Step 2 – Install the Configuration Package (after dependencies)

Once the provider dependencies are in place, install the configuration package for your chosen backend. This registers the Storage CRD and compositions and allows reconciliation because the providers and configs already exist.

Example – MinIO

apiVersion: pkg.crossplane.io/v1
kind: Configuration
metadata:
  name: storage-minio
spec:
  package: ghcr.io/versioneer-tech/provider-storage/minio:0.2.1

Example – AWS

apiVersion: pkg.crossplane.io/v1
kind: Configuration
metadata:
  name: storage-aws
spec:
  package: ghcr.io/versioneer-tech/provider-storage/aws:0.2.1

Example – OTC

apiVersion: pkg.crossplane.io/v1
kind: Configuration
metadata:
  name: storage-otc
spec:
  package: ghcr.io/versioneer-tech/provider-storage/otc:0.2.1

Apply your chosen one with:

kubectl apply -f configuration.yaml

Selecting the Storage Environment

Each composition loads a Crossplane EnvironmentConfig named storage by default.
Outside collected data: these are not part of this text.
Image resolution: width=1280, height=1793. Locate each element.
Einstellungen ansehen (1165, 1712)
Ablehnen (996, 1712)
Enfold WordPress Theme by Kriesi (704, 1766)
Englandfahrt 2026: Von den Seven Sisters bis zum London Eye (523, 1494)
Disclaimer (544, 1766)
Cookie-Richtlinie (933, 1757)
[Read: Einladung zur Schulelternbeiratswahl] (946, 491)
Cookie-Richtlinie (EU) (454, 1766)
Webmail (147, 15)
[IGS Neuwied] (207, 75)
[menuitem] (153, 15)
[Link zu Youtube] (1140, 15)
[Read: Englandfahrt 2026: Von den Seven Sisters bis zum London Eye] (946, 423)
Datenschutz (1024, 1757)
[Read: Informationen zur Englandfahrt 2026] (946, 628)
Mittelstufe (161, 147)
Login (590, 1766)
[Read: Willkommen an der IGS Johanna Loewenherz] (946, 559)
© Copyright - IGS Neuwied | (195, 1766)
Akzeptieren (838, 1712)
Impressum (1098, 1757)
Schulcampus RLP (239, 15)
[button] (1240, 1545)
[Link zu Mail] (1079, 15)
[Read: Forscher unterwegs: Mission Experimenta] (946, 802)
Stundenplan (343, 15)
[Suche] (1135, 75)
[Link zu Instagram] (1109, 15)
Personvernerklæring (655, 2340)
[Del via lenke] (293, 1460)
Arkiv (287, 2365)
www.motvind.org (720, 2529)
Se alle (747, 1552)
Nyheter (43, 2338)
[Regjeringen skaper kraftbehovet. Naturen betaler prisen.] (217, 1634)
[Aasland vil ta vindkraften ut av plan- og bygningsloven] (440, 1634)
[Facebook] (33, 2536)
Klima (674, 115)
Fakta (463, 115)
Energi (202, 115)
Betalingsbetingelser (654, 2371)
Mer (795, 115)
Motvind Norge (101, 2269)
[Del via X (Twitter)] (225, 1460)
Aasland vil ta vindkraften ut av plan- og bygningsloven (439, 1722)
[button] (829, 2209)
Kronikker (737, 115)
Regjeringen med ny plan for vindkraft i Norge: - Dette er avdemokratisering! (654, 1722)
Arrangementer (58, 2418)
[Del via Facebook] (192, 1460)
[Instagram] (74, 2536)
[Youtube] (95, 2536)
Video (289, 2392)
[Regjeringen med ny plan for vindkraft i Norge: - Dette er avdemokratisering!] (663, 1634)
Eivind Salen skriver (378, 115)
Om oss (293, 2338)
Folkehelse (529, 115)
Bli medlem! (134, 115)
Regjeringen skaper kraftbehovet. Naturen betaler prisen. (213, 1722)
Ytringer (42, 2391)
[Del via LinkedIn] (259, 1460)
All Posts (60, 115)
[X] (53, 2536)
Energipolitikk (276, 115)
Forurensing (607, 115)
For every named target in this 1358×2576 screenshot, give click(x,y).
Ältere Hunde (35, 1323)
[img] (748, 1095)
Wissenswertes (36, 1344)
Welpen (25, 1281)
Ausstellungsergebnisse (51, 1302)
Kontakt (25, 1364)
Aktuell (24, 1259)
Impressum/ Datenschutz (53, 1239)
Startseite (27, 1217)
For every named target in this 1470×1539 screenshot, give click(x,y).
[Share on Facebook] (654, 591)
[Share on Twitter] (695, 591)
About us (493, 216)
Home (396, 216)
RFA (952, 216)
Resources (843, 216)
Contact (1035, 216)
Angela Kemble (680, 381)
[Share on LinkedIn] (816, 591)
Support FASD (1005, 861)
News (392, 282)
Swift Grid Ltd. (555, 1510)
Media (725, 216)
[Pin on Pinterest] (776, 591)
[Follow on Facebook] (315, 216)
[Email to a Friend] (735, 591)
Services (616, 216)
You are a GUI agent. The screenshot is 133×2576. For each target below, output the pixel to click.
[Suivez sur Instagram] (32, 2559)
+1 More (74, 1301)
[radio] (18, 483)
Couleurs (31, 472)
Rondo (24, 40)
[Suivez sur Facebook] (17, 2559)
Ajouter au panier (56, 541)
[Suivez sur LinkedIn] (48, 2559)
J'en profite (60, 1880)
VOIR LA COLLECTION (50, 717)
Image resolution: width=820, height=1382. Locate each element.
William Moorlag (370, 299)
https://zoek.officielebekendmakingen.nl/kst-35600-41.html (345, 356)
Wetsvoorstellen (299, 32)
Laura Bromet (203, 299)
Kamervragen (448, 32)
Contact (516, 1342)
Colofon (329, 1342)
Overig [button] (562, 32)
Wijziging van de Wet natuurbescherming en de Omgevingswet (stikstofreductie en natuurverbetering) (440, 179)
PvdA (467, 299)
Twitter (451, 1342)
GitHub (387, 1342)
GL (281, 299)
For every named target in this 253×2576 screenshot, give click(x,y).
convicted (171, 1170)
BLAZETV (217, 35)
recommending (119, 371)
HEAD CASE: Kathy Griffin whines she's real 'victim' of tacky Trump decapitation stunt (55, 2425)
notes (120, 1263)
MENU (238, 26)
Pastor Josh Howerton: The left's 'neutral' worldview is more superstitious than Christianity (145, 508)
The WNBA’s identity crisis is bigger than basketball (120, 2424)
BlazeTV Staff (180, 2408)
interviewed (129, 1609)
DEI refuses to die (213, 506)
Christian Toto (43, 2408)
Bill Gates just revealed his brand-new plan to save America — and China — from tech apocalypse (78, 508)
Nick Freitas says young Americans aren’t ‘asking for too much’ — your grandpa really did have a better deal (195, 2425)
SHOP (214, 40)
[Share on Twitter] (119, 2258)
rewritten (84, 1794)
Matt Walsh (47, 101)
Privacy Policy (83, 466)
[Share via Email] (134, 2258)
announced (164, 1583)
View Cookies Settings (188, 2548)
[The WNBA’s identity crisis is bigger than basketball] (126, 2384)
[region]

To select a different environment, add the annotation or label storages.pkg.internal/environment to the Storage resource:

metadata:
  annotations:
    storages.pkg.internal/environment: storage

This is the same hook used by higher-level workspace APIs to point new Storage resources at a specific provider-storage environment.

---

Step 3 – (Optional) Quick Verification

After the package installs and providers are healthy, create a minimal Storage claim in your target namespace and verify readiness and credentials. See the Usage & Concepts guide for details (kubectl get storages -n <ns>, and inspect the Secret named after the principal).